“So, do carbon markets work, Carson?” This is the question I asked my colleague and friend Dr. Carson Reeling recently in our Consumer Corner Micro-Course, Consumer-Driven Changes in Ag Market Channels.

Having admired Carson’s work in environmental and natural resource markets for years, I was thrilled to lure (I mean, invite) him to collaborate on the Consumer Corner Micro-Course. I’m increasingly convinced, or maybe it is concern, that fulfilling consumer demand for things like ‘improved animal welfare’ are akin to ‘improved carbon emissions’. Admittedly, in one case (animal welfare) we want MORE and in the other (carbon) we want less, but the situation persists … we want stuff we cannot hold in our hands and that is hard to measure, but can technically (although sometimes at great expense) be validated or given some kind of stamp. That yields the next question, do we trust the people doing the stamping?
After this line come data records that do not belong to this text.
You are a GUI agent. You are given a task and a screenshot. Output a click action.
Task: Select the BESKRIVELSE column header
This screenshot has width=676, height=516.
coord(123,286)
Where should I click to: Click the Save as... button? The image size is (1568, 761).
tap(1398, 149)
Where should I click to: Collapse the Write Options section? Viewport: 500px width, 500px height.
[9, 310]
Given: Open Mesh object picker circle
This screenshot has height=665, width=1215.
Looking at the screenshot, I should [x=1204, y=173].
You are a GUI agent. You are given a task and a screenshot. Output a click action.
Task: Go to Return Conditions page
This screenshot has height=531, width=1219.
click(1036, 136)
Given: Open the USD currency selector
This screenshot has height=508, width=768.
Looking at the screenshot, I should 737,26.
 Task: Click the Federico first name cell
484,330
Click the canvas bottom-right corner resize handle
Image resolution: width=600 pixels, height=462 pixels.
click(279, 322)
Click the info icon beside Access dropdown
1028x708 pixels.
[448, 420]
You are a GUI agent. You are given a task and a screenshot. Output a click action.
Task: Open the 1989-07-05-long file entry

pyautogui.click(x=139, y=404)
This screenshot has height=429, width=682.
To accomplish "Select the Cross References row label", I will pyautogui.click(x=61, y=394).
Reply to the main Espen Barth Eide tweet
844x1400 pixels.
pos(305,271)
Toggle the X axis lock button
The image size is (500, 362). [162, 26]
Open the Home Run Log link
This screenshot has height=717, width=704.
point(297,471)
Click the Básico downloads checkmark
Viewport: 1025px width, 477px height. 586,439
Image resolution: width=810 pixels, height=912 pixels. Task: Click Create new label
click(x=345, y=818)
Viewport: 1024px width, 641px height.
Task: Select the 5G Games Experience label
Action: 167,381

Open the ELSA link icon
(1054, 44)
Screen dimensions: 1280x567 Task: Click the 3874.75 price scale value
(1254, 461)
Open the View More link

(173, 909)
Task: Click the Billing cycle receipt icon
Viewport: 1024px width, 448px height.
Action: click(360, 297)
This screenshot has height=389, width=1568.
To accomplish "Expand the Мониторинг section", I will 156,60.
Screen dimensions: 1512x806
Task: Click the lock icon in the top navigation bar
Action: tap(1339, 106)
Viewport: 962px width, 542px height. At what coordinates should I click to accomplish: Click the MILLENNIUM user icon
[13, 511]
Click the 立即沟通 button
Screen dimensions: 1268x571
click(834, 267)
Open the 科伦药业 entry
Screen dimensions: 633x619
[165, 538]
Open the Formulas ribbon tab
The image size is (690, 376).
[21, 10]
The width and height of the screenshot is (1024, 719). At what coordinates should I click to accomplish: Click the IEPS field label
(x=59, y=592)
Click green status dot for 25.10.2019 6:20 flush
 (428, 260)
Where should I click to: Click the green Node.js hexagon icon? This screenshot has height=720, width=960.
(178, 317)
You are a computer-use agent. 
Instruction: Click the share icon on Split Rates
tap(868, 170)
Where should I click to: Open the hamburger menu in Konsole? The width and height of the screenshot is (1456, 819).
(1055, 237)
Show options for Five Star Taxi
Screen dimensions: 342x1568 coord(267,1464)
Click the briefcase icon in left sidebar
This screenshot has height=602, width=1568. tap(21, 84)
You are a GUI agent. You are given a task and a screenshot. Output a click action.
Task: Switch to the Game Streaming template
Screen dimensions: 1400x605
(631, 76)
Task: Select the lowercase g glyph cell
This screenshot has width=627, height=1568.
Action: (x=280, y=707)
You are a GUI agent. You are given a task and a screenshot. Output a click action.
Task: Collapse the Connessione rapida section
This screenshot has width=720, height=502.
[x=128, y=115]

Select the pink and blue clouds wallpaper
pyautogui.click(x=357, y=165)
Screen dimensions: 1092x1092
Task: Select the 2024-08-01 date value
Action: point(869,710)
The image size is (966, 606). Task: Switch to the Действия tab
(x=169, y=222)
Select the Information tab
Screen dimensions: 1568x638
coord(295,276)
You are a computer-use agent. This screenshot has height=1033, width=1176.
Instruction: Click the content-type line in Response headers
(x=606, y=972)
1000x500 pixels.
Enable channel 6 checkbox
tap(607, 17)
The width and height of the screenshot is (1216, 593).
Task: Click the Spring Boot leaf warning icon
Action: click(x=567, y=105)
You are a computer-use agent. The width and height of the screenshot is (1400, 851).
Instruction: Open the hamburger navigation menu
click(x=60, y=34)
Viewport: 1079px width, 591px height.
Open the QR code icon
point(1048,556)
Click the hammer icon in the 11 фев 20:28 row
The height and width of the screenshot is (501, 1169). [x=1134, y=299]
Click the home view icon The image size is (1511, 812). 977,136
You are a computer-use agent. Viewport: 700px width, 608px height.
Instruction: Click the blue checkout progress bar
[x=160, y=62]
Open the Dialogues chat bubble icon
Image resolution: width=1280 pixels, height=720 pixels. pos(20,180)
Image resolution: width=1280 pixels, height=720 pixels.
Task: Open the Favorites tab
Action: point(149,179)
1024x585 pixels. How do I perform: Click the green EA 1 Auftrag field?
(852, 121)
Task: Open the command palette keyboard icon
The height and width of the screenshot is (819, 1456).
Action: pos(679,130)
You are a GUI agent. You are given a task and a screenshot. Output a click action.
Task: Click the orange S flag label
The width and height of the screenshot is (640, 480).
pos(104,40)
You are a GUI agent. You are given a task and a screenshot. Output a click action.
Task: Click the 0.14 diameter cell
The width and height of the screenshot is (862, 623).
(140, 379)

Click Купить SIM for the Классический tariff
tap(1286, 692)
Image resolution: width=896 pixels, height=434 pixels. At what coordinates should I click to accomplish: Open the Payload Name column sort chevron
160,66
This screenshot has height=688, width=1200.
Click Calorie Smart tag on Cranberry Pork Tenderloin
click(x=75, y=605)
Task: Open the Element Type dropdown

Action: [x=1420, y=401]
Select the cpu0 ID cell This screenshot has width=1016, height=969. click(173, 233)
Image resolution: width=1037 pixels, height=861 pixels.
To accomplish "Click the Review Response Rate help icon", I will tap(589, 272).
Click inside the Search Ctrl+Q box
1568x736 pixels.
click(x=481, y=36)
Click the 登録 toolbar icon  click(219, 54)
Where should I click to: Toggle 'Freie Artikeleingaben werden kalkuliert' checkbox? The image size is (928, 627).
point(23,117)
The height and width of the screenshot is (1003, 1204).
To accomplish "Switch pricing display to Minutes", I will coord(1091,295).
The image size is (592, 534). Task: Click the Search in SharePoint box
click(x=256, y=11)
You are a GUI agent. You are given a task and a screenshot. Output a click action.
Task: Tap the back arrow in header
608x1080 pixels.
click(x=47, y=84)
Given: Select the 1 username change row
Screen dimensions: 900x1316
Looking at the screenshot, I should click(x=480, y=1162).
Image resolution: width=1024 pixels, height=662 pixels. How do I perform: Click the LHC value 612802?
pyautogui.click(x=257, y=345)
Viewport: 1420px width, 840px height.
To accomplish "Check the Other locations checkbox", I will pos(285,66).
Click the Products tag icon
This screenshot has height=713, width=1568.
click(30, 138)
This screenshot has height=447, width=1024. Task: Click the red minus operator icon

With all of the interest in carbon markets today by consumers, I really do want to know if they work (and apparently so do lots of other people).

Author: Nicole Olynk Widmar, Associate Head and Professor, Purdue University, Department of Agricultural Economics, and Carson Reeling, Associate Professor, Purdue University, Department of Agricultural Economics

Nicole: “So, do carbon markets work, Carson?”

Carson: “I use that term “market” very loosely, because if you are an economist who looks at these (carbon markets), they don’t really look like anything that resembles a market to you.”  Dr. Carson Reeling, April 6th, 2022 in the Consumer Corner Micro-Course Consumer-Driven Changes in Ag Market Channels

It’s a trick question … let’s start with whether they are actually markets. The answer? They’re not actually markets, although there are certainly an abundance of carbon offset programs.

So, perhaps they are voluntary carbon sequestration programs. Whether a market or a program, they’re certainly eliciting attention these days, and that attention yields a need for agriculture’s involvement in ensuring trust in the programs and that consumers and the general public know what they’re getting (and that we know what we’re giving!).